I don't think those games used a realistic sound perception model.
Probably the best approach is to evaluate the distance between source and hearer and distribute the probability of state change in the enemy.
A gaussian distribution would be perfect but heavy; you may divide the distance in tree ranges: near (always wake), far (never wake), middle (chance to wake).
In the latter case you can degrade the wake probablity from 1 at the "near" end and 0 to the "far" end; a sigma interpolation would be good but chances are that you will not notice the difference beteen sigma and linear interpolation...
When you are in the "middle" range roll a dice at each shoot and see what happens.
To add a little thrill you may consider to make the waking up monster to scream so they may advise others slipping neighbors using the same model (play a scream sample would be nice)
The distance can be measured in terms of difference of positions or by casting a ray and summing up the "impedence" of each tile crossed (empty space:low impedence, concrete wall:high impedence). In the latter case the "impedence" can be seen as a lenght measure.
If your monsters don't go around when sleepping, you can consider to take the opposite way by precomputing the sensitive zones for each slepping monster (I suggest you to do this way).
If you want to precompute you may take all the tiles within the audible radius (the radius the moster can perceive with non-zero probability in empty space). For each tile you compute the distance and thus the probablity to wake up the moster standing in this tile.
If the number of tiles are small you may store these results; if not you can summarize these values using macrotiles: 2x2 3x3 and so on tiles wide areas. For each area you associate a chance value that is the average of the chances computed in that area.
The macrotile approach has the advantage to be simple to compute (4x4 macrotile coordinates are the current tile coordinates divided by four), but they may be inaccurate if a macrotile crosses a wall or when there is a large variance between the probablity values of the tiles that make up the macrotile.
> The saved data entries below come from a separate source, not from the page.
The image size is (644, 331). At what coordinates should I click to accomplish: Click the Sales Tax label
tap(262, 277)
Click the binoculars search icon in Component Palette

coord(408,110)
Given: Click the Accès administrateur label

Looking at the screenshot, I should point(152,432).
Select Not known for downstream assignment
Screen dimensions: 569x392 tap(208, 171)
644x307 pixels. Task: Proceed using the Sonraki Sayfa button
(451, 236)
If you think that the macrotiles are too rough than you have to tink about a clusterization algorithm and consequently to store those cluster in a more flexible way (a way that is a little harder to compute at run time)
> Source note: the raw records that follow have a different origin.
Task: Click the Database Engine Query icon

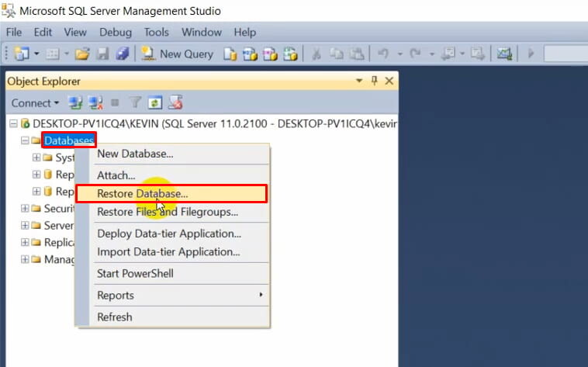Action: 230,54
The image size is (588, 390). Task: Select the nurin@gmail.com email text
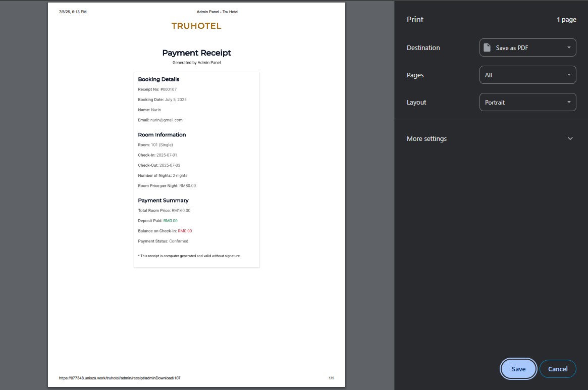pyautogui.click(x=167, y=120)
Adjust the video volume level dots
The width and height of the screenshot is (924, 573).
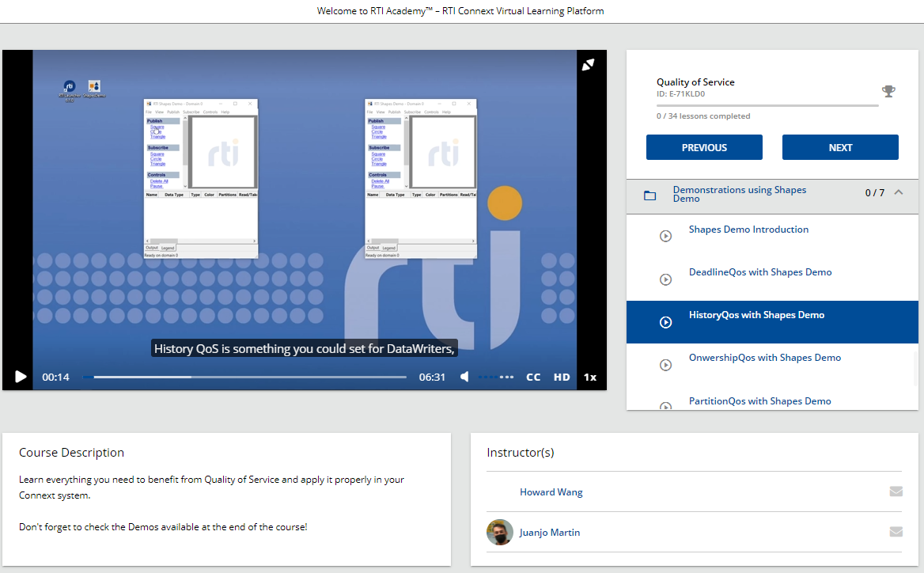pyautogui.click(x=496, y=378)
Using a precomputing strategy you can use a better sound propagation model: using the "impedence" model I gave you, you can compute the shortest path and use the shortest path length as distance.
Immagine that the player is in a empty room and between him and the sleeping enemy there is just a single tile wide concrete soundproof wall, using the ray approach you will compute a large "impedence" instance but using the shortest path the sound will "travel" circumventing the wall, stretching a bit the path but strongly decreasing the impedance.